On Tue, Apr 02, 2024 at 02:14:58PM +0800, Ubisectech Sirius wrote:
> > On Tue, Apr 02, 2024 at 09:50:54AM +0800, Ubisectech Sirius wrote:
> >>> On Mon, Apr 01, 2024 at 03:04:46PM +0800, Ubisectech Sirius wrote:
> >>> Hello.
> >>> We are Ubisectech Sirius Team, the vulnerability lab of China ValiantSec. Recently, our team has discovered a issue in Linux kernel 6.7. Attached to the email were a PoC file of the issue.
> >>
> >>> Thank you for the report!
> >>
> >>> I tried to compile and run your test program for about half an hour
> >>> on a virtual machine running 6.7 with enabled KASAN, but wasn't able
> >>> to reproduce the problem.
> >>
> >>> Can you, please, share a bit more information? How long does it take
> >>> to reproduce? Do you mind sharing your kernel config? Is there anything special
> >>> about your setup? What are exact steps to reproduce the problem?
> >>> Is this problem reproducible on 6.6?
> >>
> >> Hi.
> >> The .config of linux kernel 6.7 has send to you as attachment.
> > Thanks!
> > How long it takes to reproduce a problem? Do you just start your reproducer and wait?

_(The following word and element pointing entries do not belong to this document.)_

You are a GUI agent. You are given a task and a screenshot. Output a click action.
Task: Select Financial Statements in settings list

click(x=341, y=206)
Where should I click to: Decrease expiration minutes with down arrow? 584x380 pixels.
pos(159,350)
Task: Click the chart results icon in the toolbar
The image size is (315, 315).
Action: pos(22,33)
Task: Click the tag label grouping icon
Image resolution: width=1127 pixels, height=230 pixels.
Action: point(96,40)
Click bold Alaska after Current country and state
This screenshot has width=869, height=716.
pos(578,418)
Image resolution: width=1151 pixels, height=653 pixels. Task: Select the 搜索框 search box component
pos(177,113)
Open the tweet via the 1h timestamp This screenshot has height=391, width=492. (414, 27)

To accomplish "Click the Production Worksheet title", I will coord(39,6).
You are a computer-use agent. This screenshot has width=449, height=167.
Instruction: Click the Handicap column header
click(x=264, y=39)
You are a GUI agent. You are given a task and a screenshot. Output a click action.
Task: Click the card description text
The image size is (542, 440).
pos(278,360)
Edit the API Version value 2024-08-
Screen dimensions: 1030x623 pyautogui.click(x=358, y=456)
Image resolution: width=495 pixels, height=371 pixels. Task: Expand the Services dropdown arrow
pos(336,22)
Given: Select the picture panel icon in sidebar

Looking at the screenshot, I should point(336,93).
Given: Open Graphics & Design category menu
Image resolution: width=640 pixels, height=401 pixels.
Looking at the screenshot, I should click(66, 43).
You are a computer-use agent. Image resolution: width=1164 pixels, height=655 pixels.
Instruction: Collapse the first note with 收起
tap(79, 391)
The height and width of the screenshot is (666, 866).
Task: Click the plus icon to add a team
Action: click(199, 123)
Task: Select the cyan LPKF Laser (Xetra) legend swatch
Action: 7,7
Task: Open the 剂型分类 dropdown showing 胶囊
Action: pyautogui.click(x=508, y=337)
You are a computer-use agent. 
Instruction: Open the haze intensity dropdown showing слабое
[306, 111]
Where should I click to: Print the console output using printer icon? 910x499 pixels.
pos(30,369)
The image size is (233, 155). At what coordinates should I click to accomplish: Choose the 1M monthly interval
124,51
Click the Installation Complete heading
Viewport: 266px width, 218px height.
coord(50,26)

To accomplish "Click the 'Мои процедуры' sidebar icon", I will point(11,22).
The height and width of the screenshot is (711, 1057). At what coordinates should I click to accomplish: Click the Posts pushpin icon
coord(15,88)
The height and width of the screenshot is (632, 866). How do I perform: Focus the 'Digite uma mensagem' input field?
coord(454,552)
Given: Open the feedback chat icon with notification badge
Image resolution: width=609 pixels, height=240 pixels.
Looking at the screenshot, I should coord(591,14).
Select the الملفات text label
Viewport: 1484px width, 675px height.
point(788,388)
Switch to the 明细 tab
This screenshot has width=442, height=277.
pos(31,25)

> I just start the reproducer and wait without any other operation. The speed of reproducing this problem is vary fast(Less than 5 seconds).
> >> And The problem is reproducible on 6.6.
> > Hm, it rules out my recent changes.
> > Did you try any older kernels? 6.5? 6.0? Did you try to bisect the problem?
> > if it's fast to reproduce, it might be the best option.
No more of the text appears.